Tonight I'm supposed to have a Vampire Diaries marathon at my sorority, but part of me is way tired of watching show after show. I think I have to go though... because it was after all, my idea. We'll see. I have a huge math test on Wednesday and I don't feel prepared at all; I really need to get some studying in. And Tuesday and Thursday I do my team teach which I'm beyond nervous for... so I really can't just have pure fun this weekend, I need to get to work!!

But... for now, I think I'm going to read. There is just something about a rainy day that makes me want to curl up, drink coffee or hot cocoa, and read or write actually; depends what type of mood I'm currently in. Right now I'm in a reading mood. I'm always suggesting books to Mary - like so many, and she's always such a good sport reading them. Most of the time she absolutely loves my suggestions such as: Black Dagger Brotherhood and The Mortal Instruments. This time she is suggesting something to me:
The Hunger Games.


I have heard so much about this series and how amazing it is, so I'm really excited to give it a shot. Mary knows that this type of books isn't something I usually read - not my genre. But isn't that the point of being a successful writer? You have to read and open yourself to everything!! That way it shows you other types of writing and more possibilities. I'm only on the four chapter, and it did at first take some time, but I'm getting more into it. I love how Katniss is such a bad-ass and it's a strong female role!! That always makes me smile. Have you all read this book? If so, what did you think?

Anyways, I hope you all have an amazing long weekend!!! Take care.

xo

Thursday, February 17, 2011

What A Week

Wow. What. A. Stressful. Week. This week definitely had it's ups and downs! Sad I haven't written since Monday - I hate not writing every single day, but honestly I haven't had the time! Yesterday I realized at about 8:00 pm, that I hadn't eaten all day! Crazy... I know. I just cannot wait to be done with school. I know the real world is beyond stressful, but I'm ready for that change!

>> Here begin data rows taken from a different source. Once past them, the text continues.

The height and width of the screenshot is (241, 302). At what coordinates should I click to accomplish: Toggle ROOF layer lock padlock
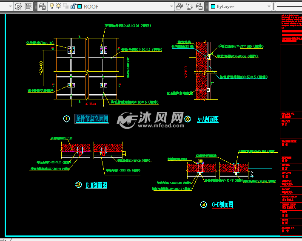point(73,6)
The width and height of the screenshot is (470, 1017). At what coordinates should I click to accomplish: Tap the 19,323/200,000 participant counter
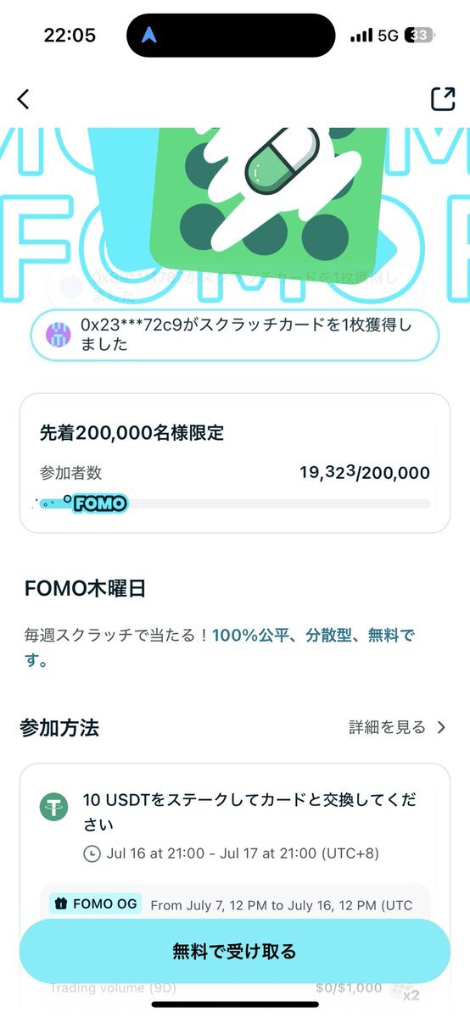365,473
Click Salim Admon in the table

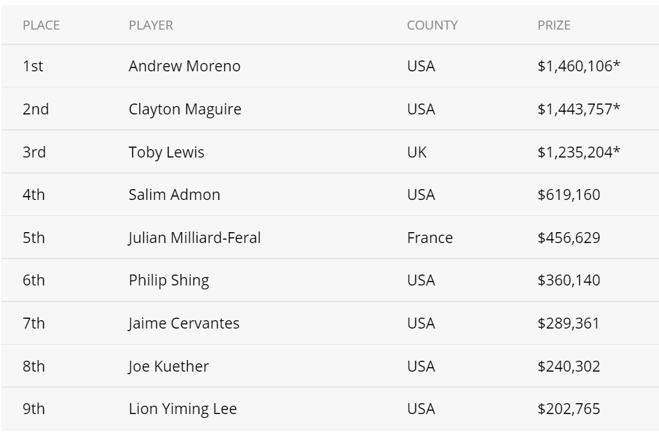click(174, 195)
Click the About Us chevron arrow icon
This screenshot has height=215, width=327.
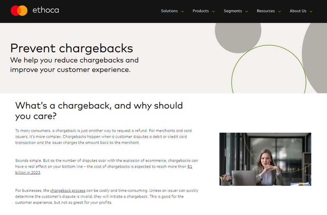coord(311,11)
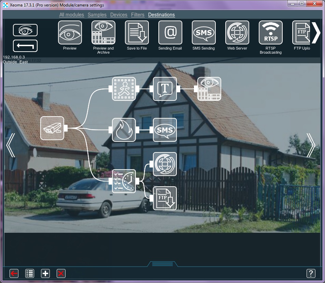This screenshot has height=283, width=325.
Task: Click the FTP Upload module in toolbar
Action: point(301,32)
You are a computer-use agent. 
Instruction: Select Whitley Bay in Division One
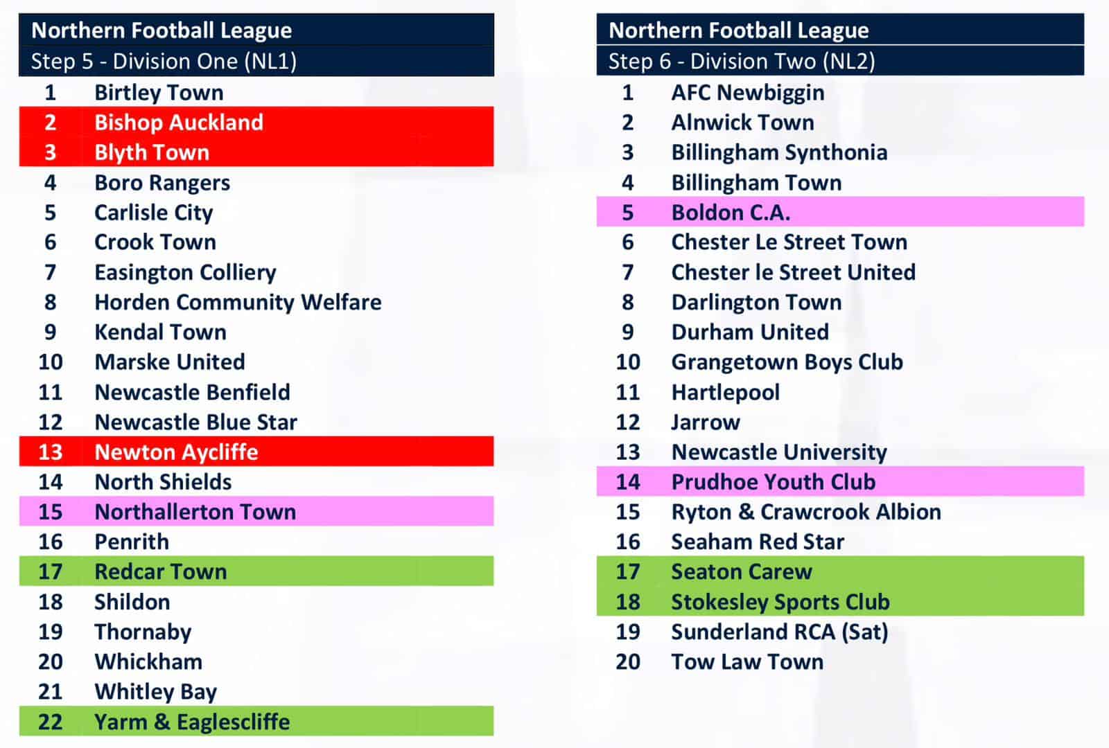tap(156, 692)
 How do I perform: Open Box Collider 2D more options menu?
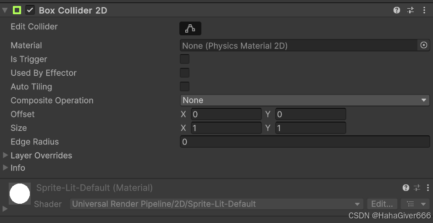click(424, 10)
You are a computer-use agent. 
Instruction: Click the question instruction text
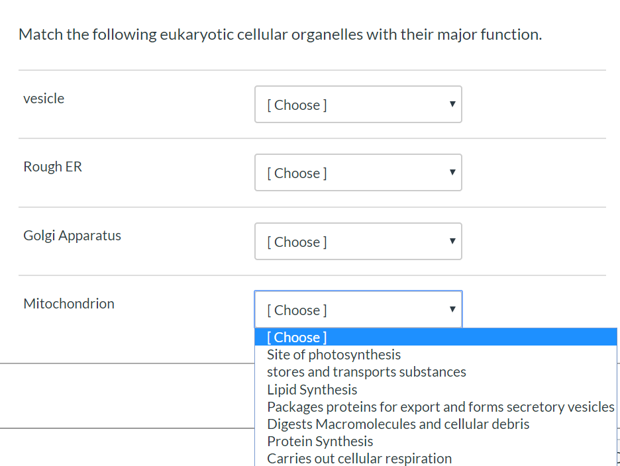click(280, 34)
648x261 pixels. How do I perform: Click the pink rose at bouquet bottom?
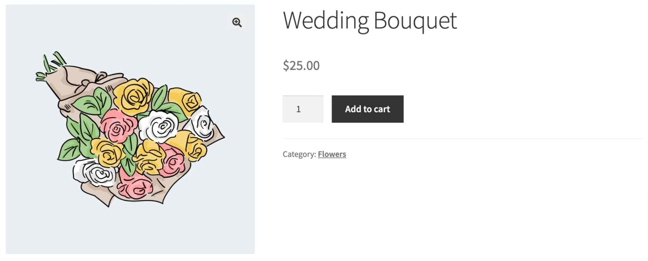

I'm in a rut being in school still, especially math 4020; it's kicking my butt!!! Student teaching is really fun, but also stressful, mostly because the next couple of weeks I'm doing team teaching and solo teaching (which I am really nervous for). I'm lucky to have such great girls as the other student teachers; we really help one another a lot and I really appreciate that. We want each other to succeed instead of getting ahead of one another. Our main teacher is nice, but a little neurotic; I'm talking OCD like. The same chairs have to go with each other, markers need to be turned a certain way, we have to watch practically everything we say in that class so we aren't forcing the children to do anything. I know it's stressful, but I have to keep thinking that it's really going to help mold my future. It will prepare me you could say, and I'm thankful for that, tired endlessly, but thankful.

Excited to watch Vampire Diaries tonight (I know I mention it like no other, but come on, have you seen Damon Salvatore?) which I'm really stoked about!! I was going to go to Pi Phi to watch it with my girls, but I am beyond tired and have some homework to finish up tonight. Every time I watch this show I am amazed. Usually by the second season, certain shows start dwindling and the plot becomes ridiculous: not with VD. It keeps building and building and I feel like the season finale (which airs on my birthday May 12!) will blow up my television screen. Every character is so beautiful too!! Seriously, I wonder when people are auditioning if they don't let some people because they don't meet the "look" which I'm sure they do. Jeremy and Bonnie finally kissed last episode... but who cares; I'm all about Damon and Elena. I mean come on, they have so much chemistry with one another it's ridiculous. LET THEM BE TOGETHER!!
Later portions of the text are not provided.